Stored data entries
----------
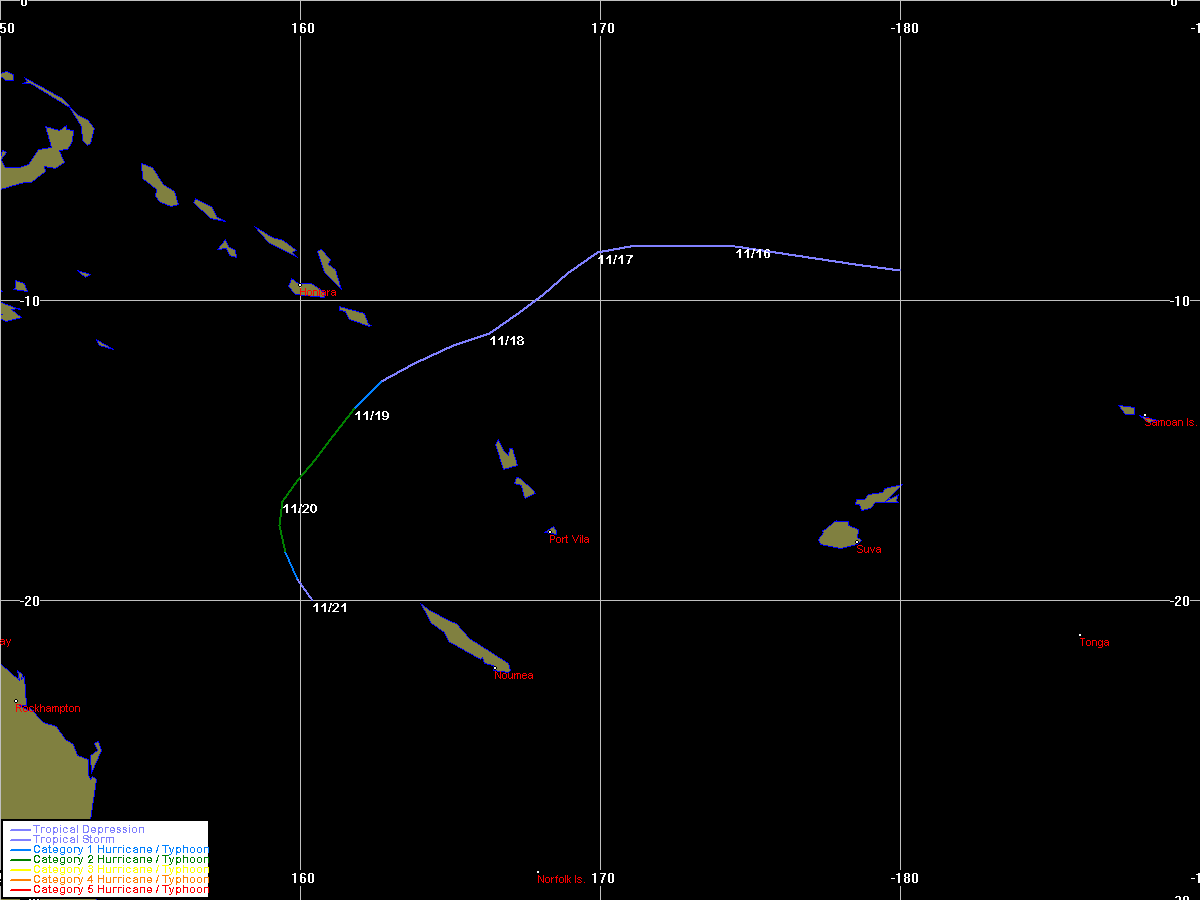
Task: Click the 11/18 date marker on track
Action: (507, 340)
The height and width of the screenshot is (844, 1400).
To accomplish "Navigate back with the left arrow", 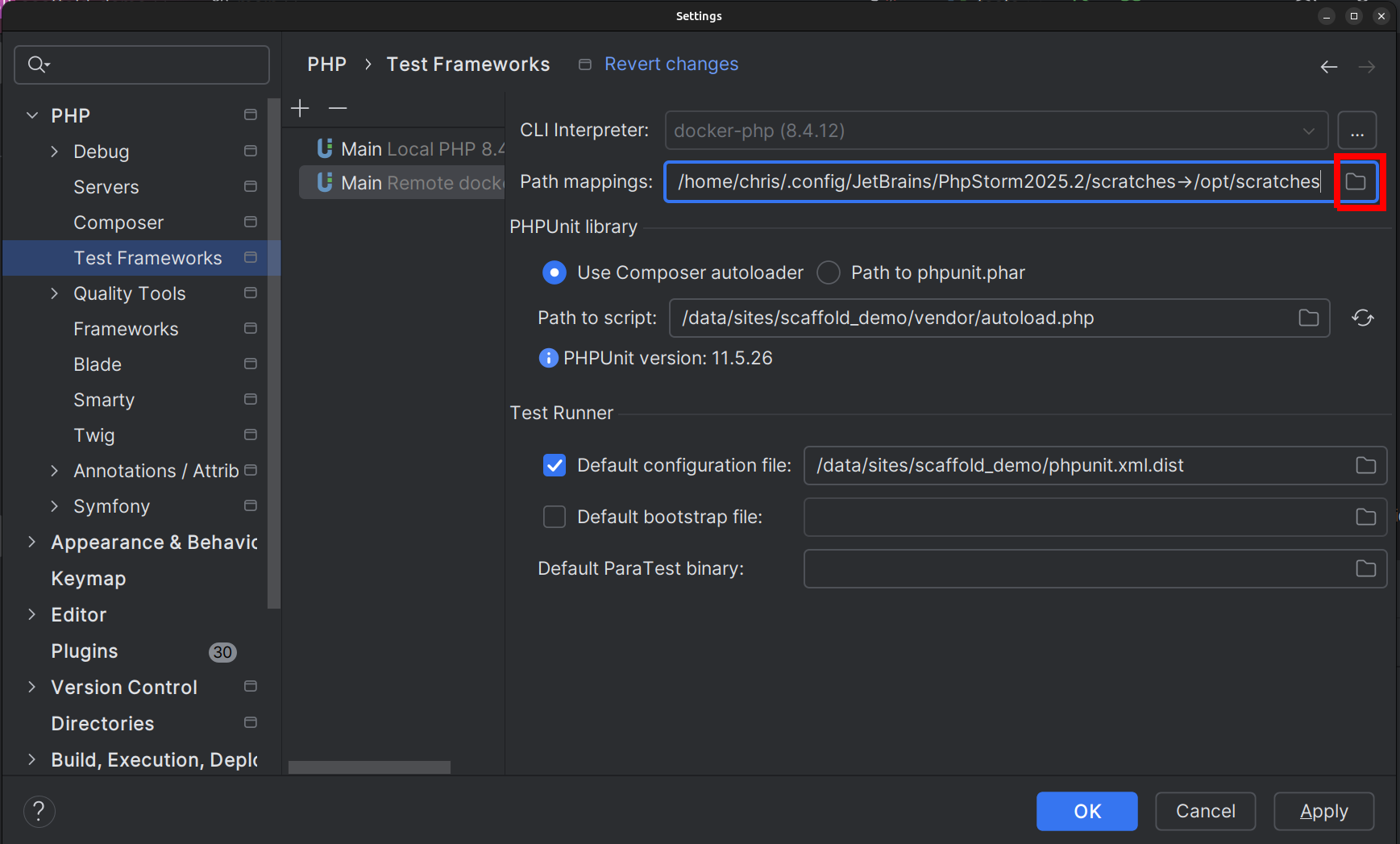I will [1328, 67].
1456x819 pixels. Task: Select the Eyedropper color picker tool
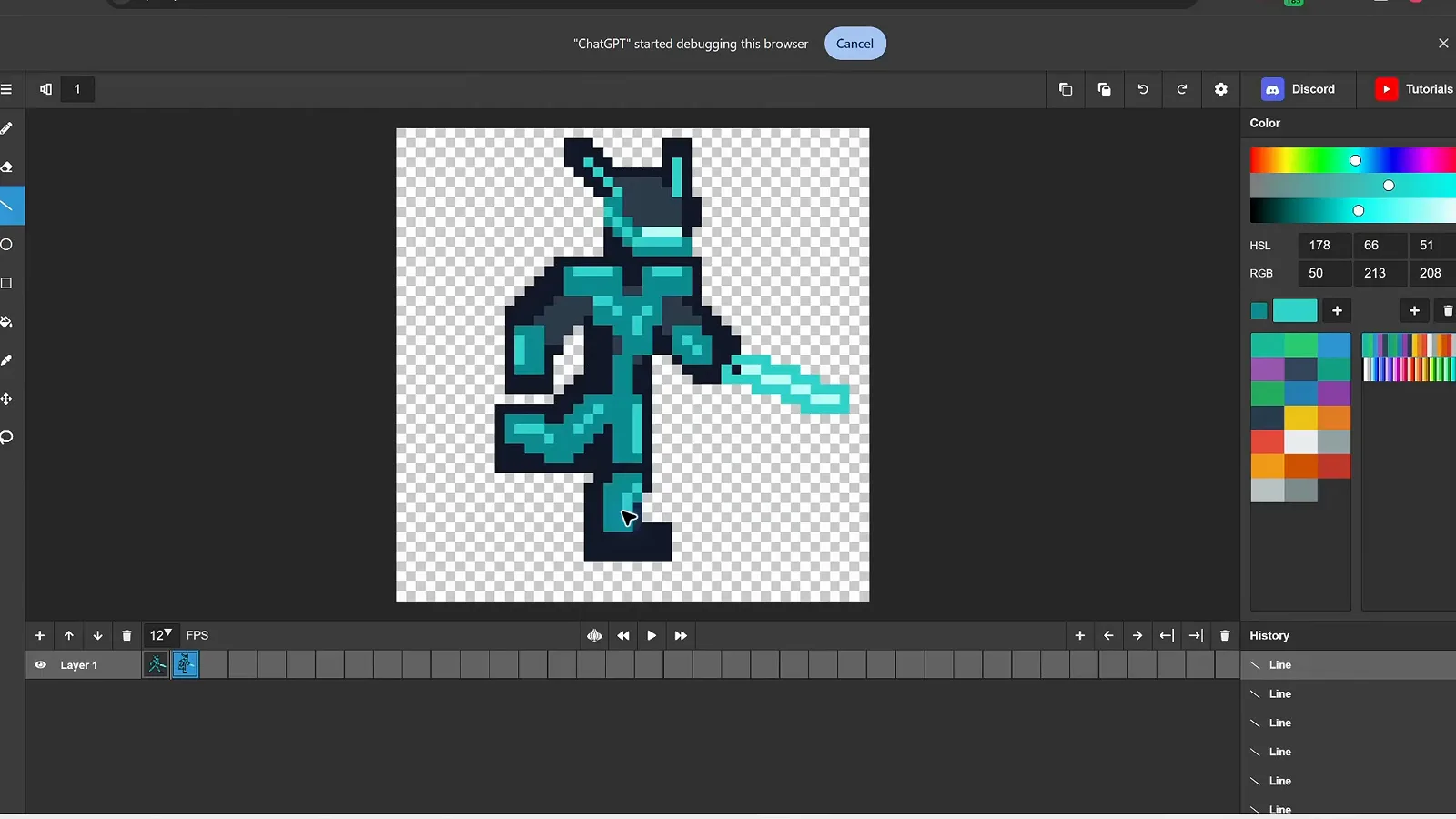[x=7, y=360]
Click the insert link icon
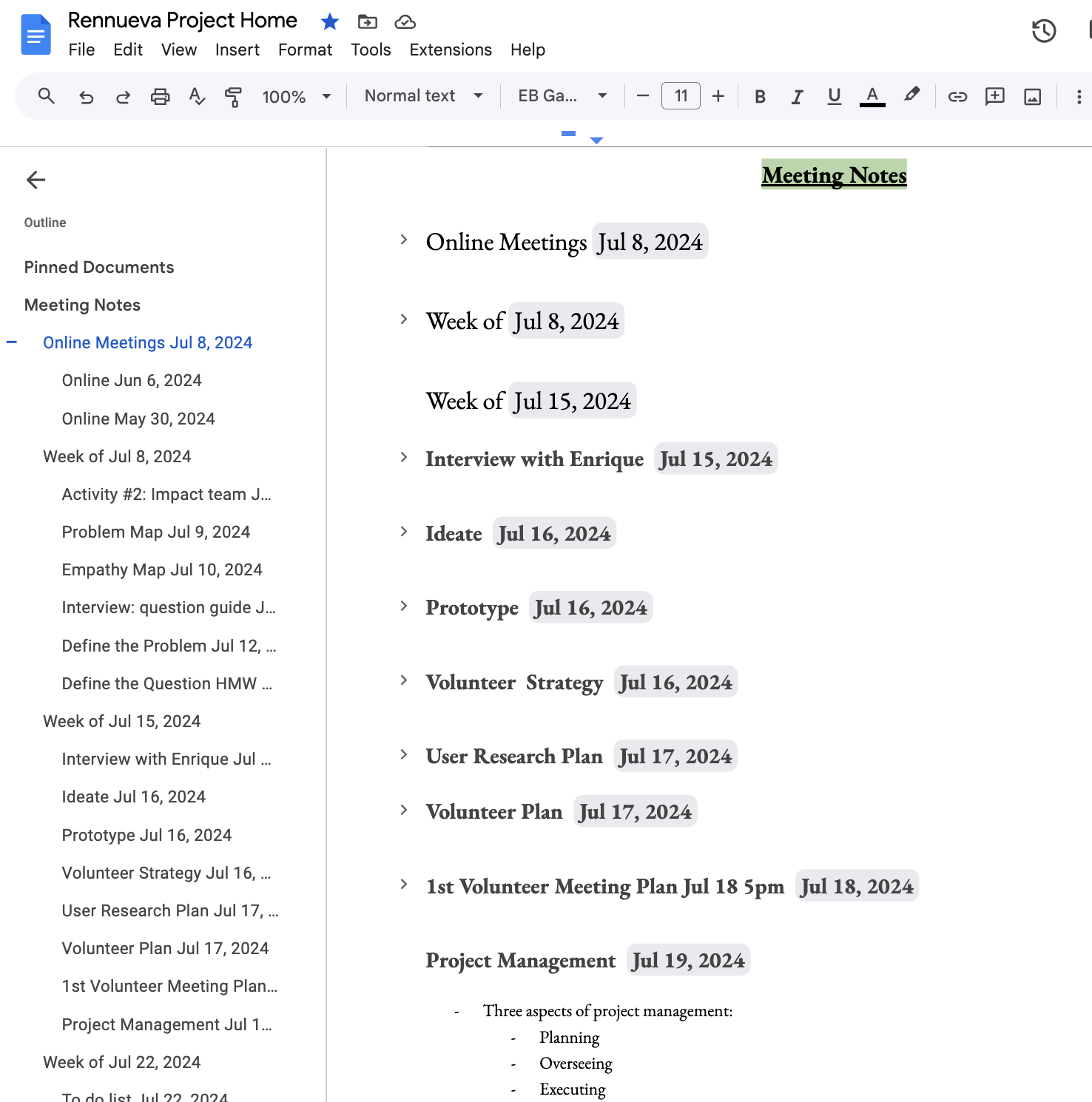Screen dimensions: 1092x1102 pyautogui.click(x=957, y=97)
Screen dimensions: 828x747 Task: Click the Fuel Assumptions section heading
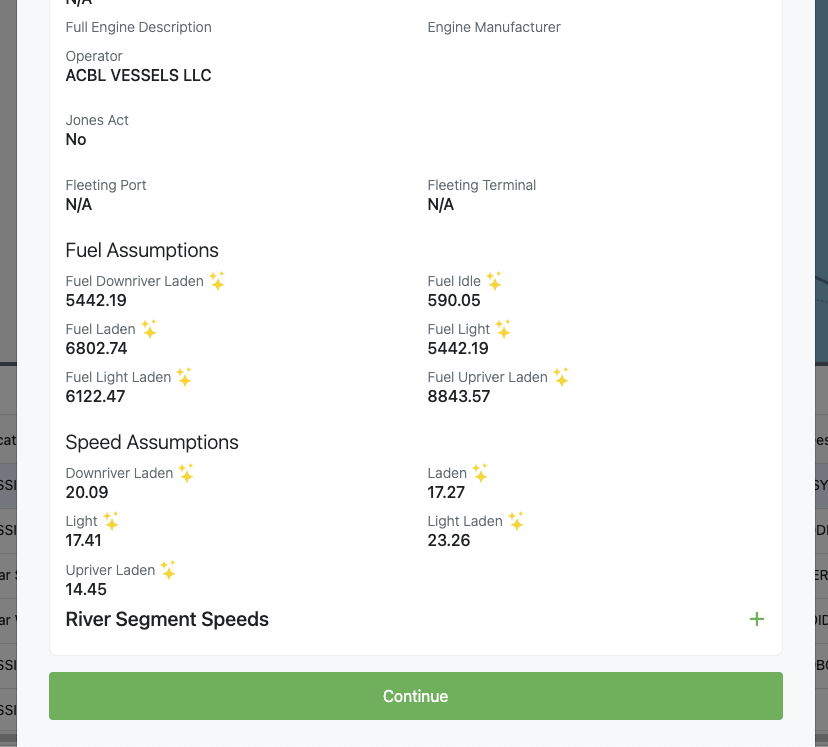tap(142, 250)
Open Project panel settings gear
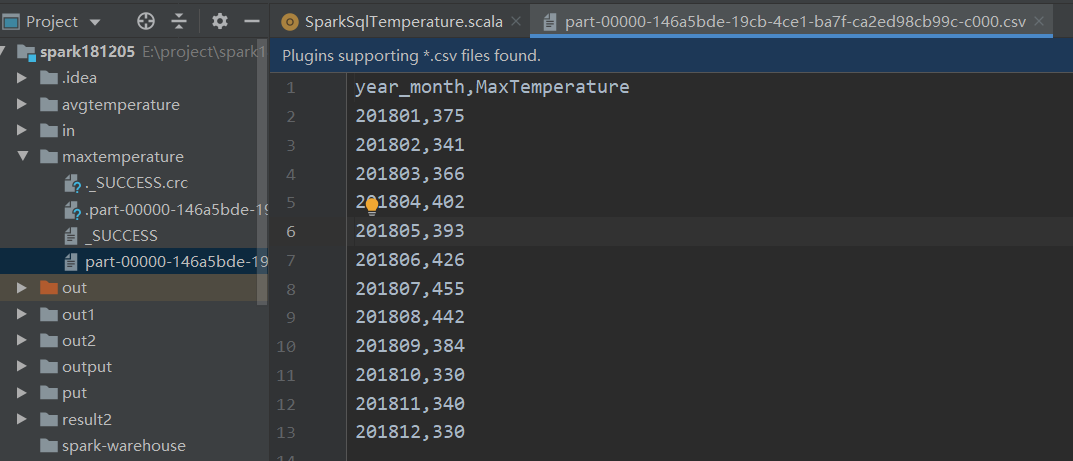Screen dimensions: 1073x461 point(220,21)
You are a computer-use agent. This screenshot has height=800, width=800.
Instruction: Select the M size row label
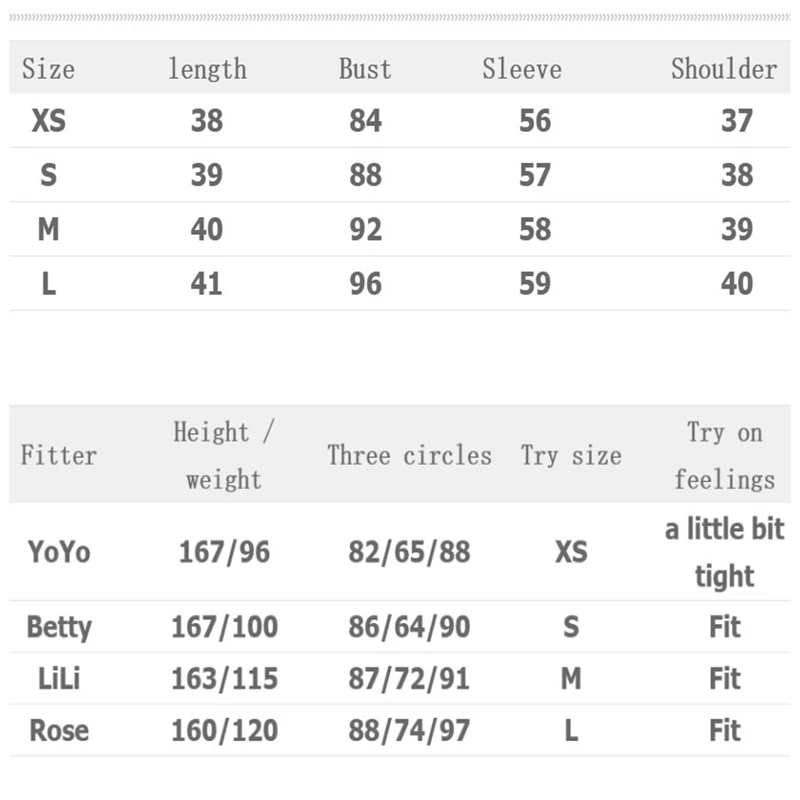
----------
## Task item
Take the line that holds "Screen dimensions: 828x747" as the start and the last line of the data as the end. Copy only those lines exactly, both ends included, except the pictures.

## Response below
Screen dimensions: 828x747 Task: Click the Fuel Assumptions section heading
tap(142, 250)
Open Project panel settings gear
Screen dimensions: 1073x461 point(220,21)
You are a computer-use agent. This screenshot has height=800, width=800.
Instruction: Select the M size row label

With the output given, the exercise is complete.